Thursday, May 01, 2008

Pomona's Savior of Books

According to Cal Poly Librarian Bruce Emerton, the campus library has been literally throwing away stacks and stacks of books. Bruce has made it his personal mission to Stop Book Dumping. Here's one of his 30 videos on youtube.

I wanted to give Bruce a shout out on the blog. Just another guy in Pomona standing up for what he believes in. And yes, he not only works here, but he lives here too.



calwatch said...

Let's be fair and balanced here. Cal Poly is NOT destroying books for a Starbucks, and although they are thinning out journals, many of those have not been used in some time and all of them are available online, or in paper form at research institutions. There are two sides to every story, and the side of some other librarians are here.

Anonymous said...

The part of this that really bothers me is that they are throwing them away & not giving them to people that would be interested in having them.
If anything give them to a thrift store. Make money off them. They would find a home. Not put into a landfill.
I know Bruce & yes he is very passionate about his books. We went to a Carol Channing performance at Cal Poly (yea, I know, don't get me started) and Bruce was there picketing handing out flyers.

me said...

I thought the same thing, Mark. Since they are owned by California, why not give them to the prison system? The Starbucks issue aside, the point of the post is that this guy is standing up for what he believes in, and making some good points along the way. Most folks have more invested in job security, so I wouldn't expect his co-workers to support his railings against the library. I'd have to hear more than two quotes on a blog by two co-workers to decide who was right or wrong.

G of P

Anonymous said...

As a librarian myself, all I can say, is that I'd like to know *what is actually going on*. Libraries generally have fairly clear policies on materials selection and removal. It sounds from here as though, regardless which side is in the right, there is a disconnect between Emerton's understanding of his library's mission, and his library's actual mission. The materials he describes in the 4-5 minute video linked to from here sound to me like Special Collections material. Is his administration truly behaving egregiously?
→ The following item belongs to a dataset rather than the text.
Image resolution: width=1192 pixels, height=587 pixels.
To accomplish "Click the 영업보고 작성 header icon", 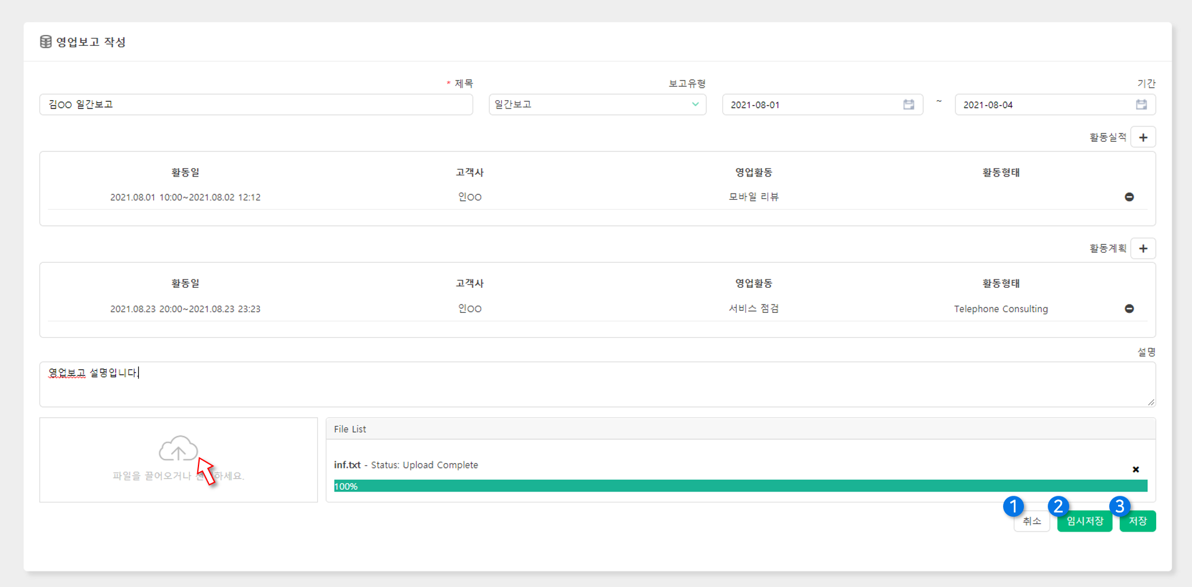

Or did Emerton just go of on his own and request a bunch of material on animé for the library which ended up not really being used by the library's specific community? Seriously, anything is possible. But. If entire collections of carefully-chosen material are being removed, normal procedure would be to identify another library where the material might be a better fit, and offer it for sale -- or as a donation, if the receiving library will pay shipping costs. This is extremely easy to do. In fact, it may even be easier than dealing with the added load that the waste abatement people would have to pick up. If carefully-assembled collections are simply being gutted, rather than discarded wholesale, leaving only skeletal remains on the shelves, that is more problematic from the point of view of what's left; but there's an organization that sells donated library books online to benefit something non-profit; and there is always the possibility of having a perpetual book sale table at the library.

So. I have to read the stuff at the end of calwatch's link, and watch like 28 more Emerton videos; and then I want to see if I can find out more about admin's position. Because yes, now I'm curious about the big picture. Academic and research libraries are complicated places.

Emerton may be right, but so far he's not coming off very well. He seems whiny. Professionals don't whine. And I don't get why, if he is a selector for the library, he wasn't part of the committee making the decision - and if he was, why he couldn't get their ears. What does he expect to gain/achieve? And how does he expect *us* to be able to help his cause? He seems a little desperate for a person whose arguments seem on the surface to be fairly strong and reasonable.

anonymous coward

Ed said...

I can't speak for anyone else, but here's a thanks to coward, for offering her/his take on the issue. Hope you come back (and comment) after taking a closer look.

me said...

I agree, Ed. Thoughtful commentary is always welcome. This post was picked up by the L.A. Times, blog that is, but it's received a fair amount of exposure as a result. I do hope the good librarian will come back for follow up.